GOAL: Rewrite the stretch of items from the line containing "The width and" through the line containing "coord(159,371)" as a numbered list, omitting blank lines and leaving the pictures out.

RECORDS FOR PROCESSING:
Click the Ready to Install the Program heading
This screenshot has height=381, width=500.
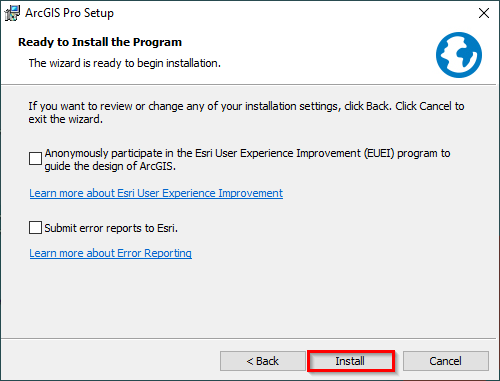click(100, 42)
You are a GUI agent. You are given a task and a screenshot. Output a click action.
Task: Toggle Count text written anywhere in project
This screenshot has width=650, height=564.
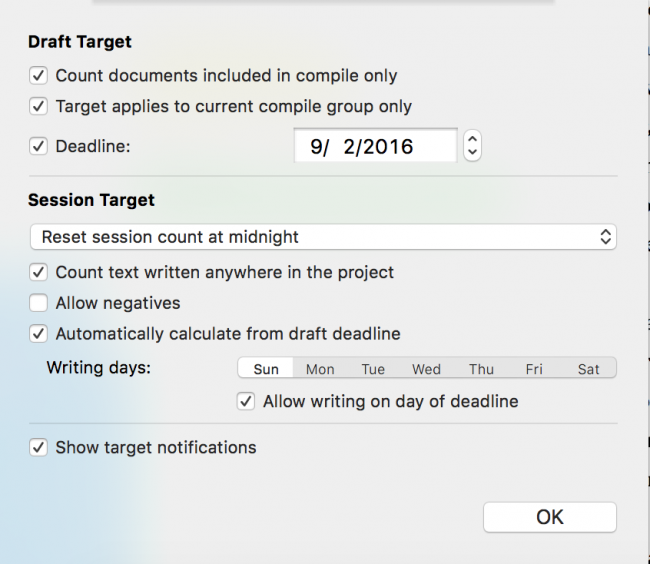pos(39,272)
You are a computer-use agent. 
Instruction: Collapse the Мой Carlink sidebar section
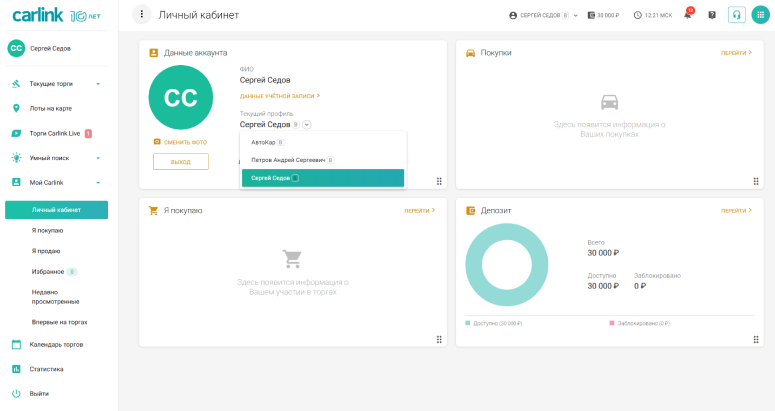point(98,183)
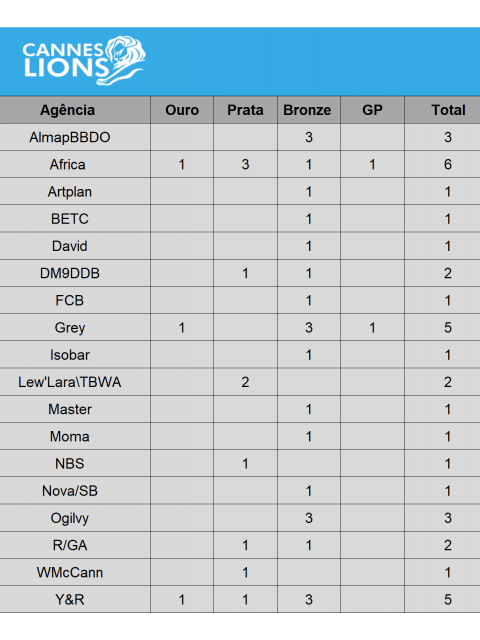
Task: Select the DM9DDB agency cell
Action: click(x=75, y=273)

* * *

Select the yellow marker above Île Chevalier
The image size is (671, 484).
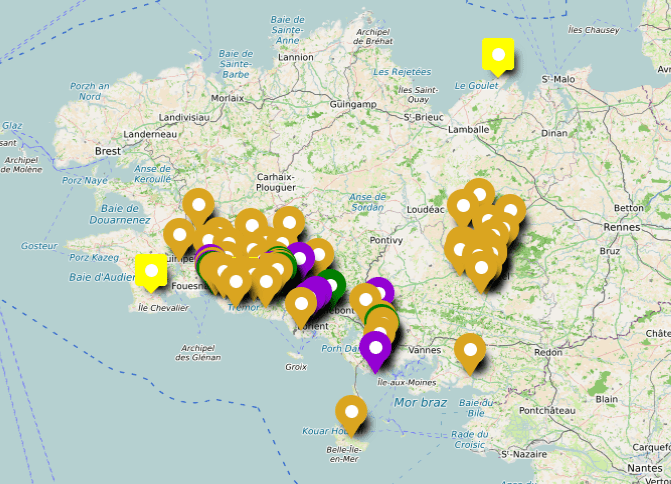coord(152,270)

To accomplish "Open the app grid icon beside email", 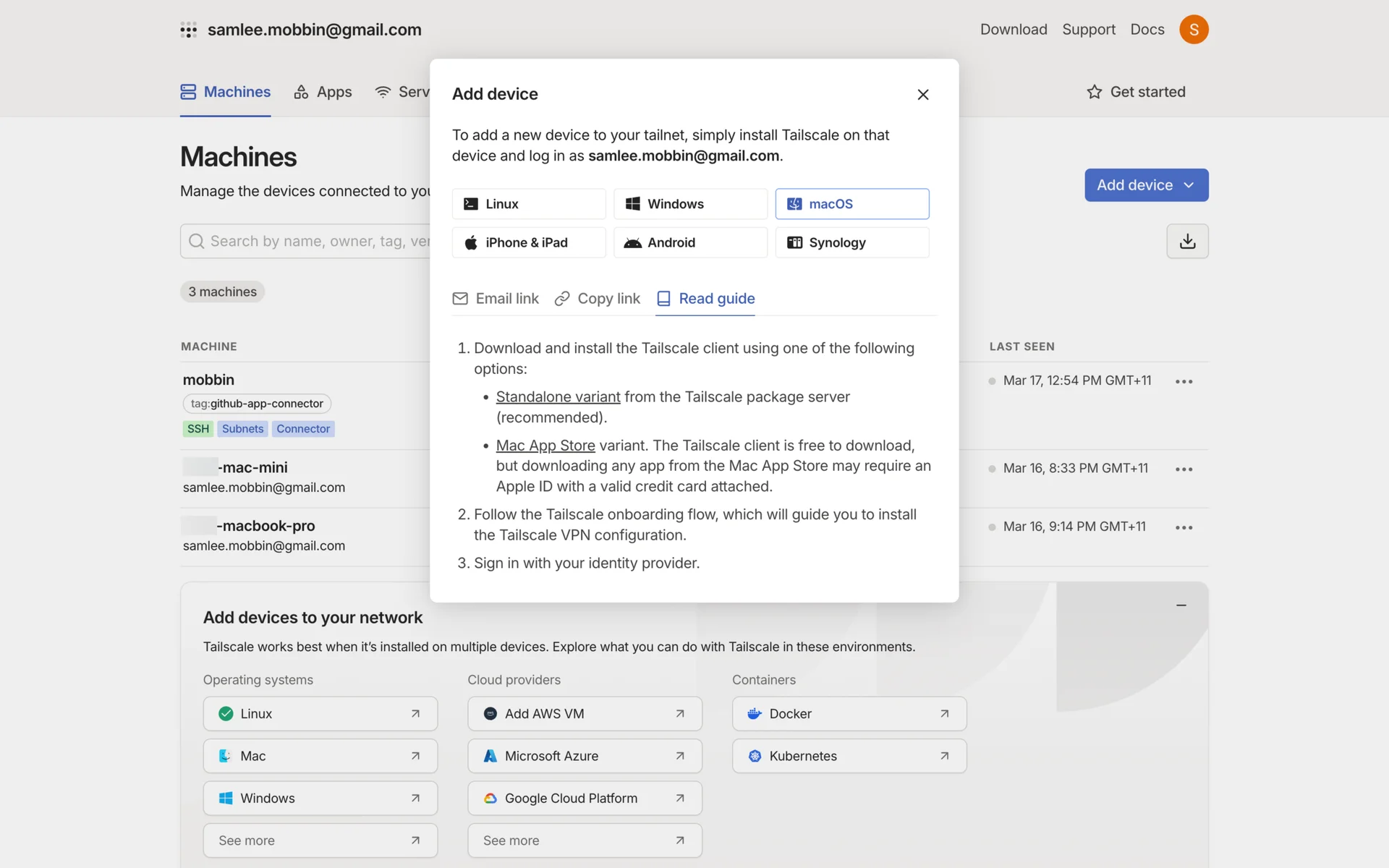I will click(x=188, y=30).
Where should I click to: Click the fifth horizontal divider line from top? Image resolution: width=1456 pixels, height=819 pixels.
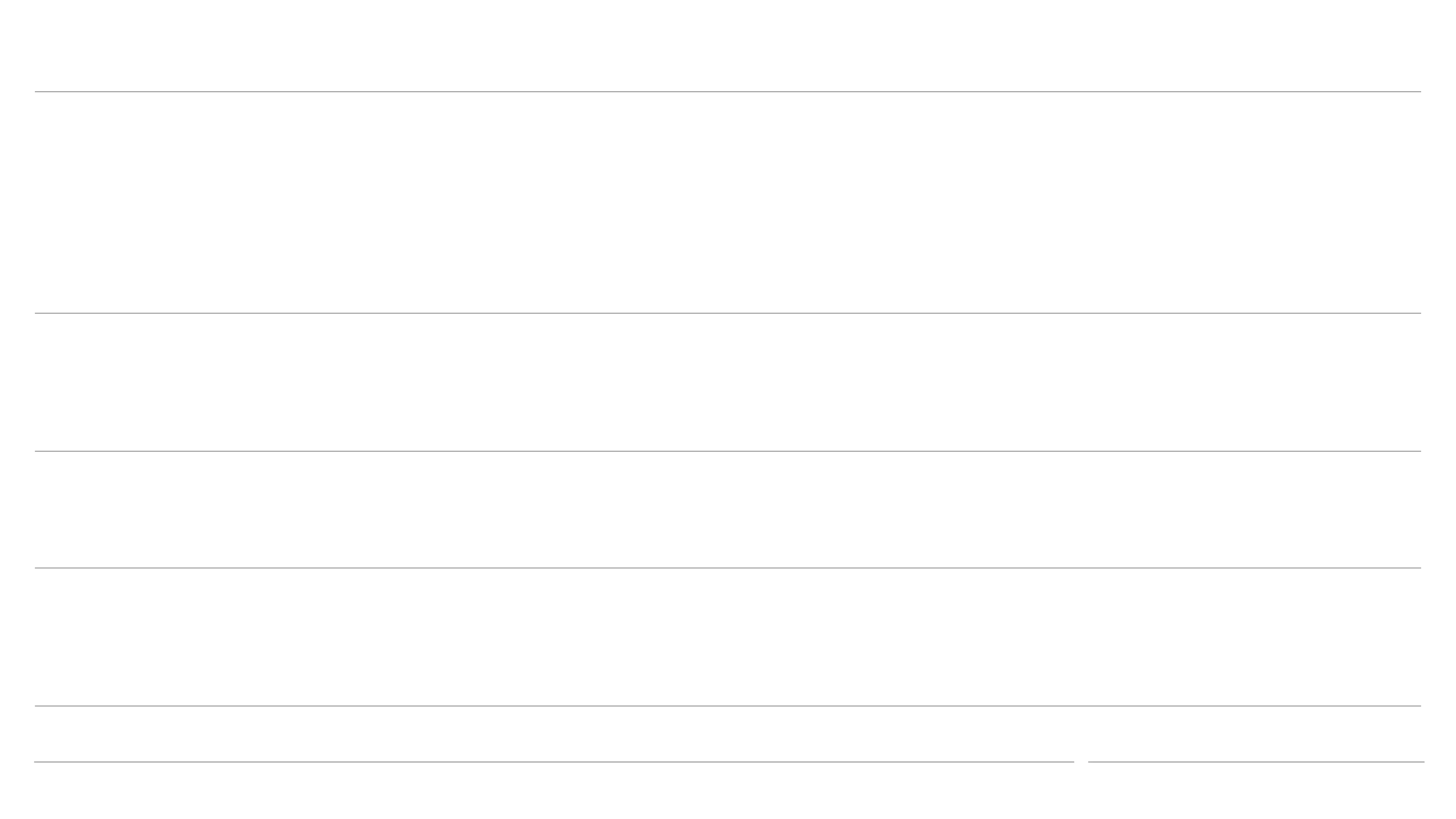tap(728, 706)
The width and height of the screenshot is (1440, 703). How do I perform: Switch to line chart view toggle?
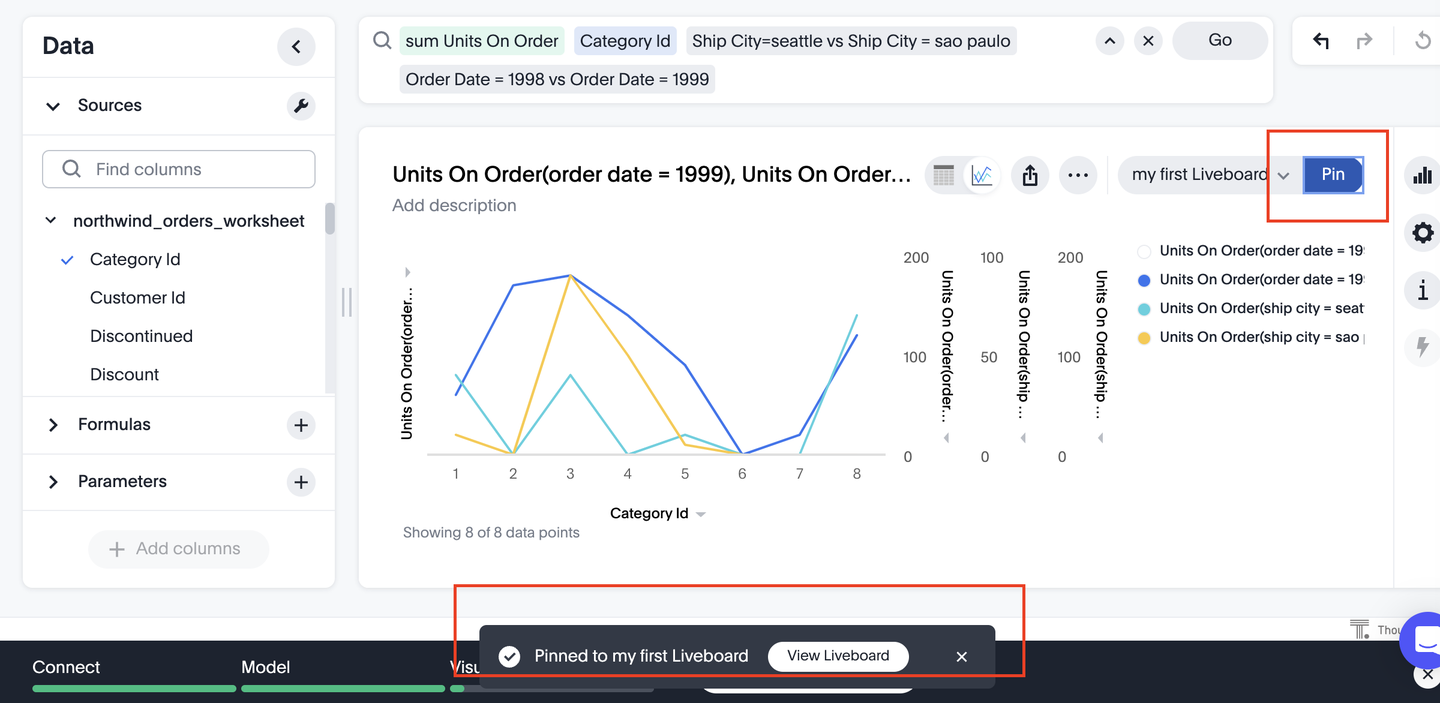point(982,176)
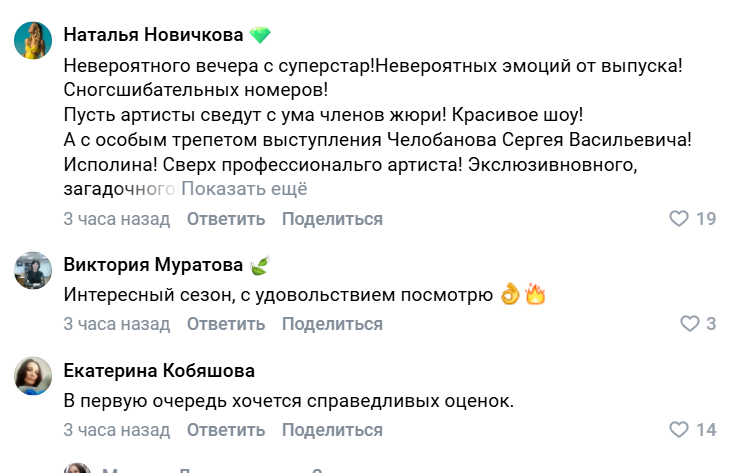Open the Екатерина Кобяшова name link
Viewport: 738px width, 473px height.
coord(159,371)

...

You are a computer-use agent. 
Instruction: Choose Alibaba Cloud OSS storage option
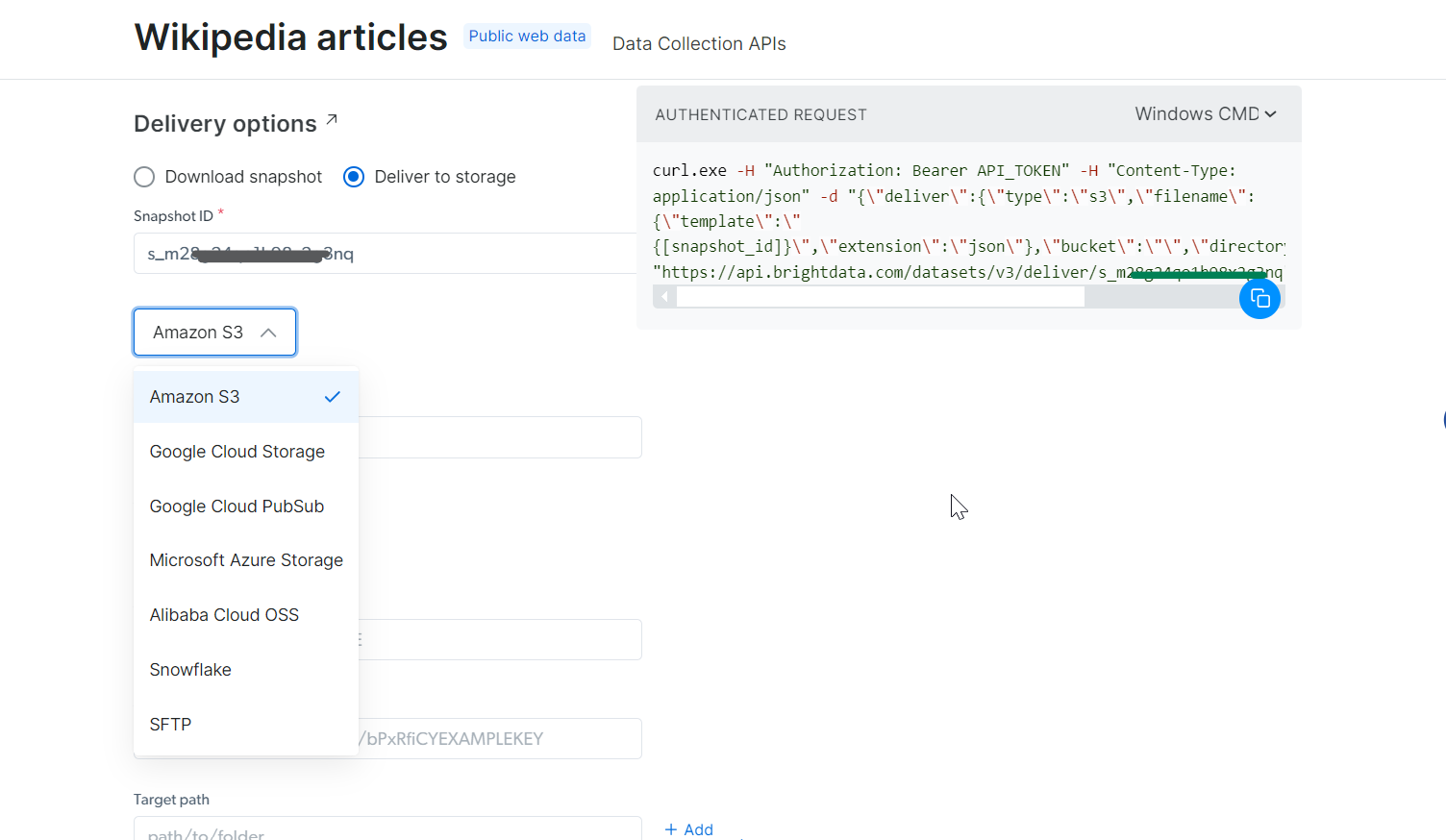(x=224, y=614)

EXERCISE ANSWER:
1. The width and height of the screenshot is (1440, 703). How do I perform: Switch to line chart view toggle?
2. point(982,176)
3. Open the Екатерина Кобяшова name link
4. Viewport: 738px width, 473px height.
5. coord(159,371)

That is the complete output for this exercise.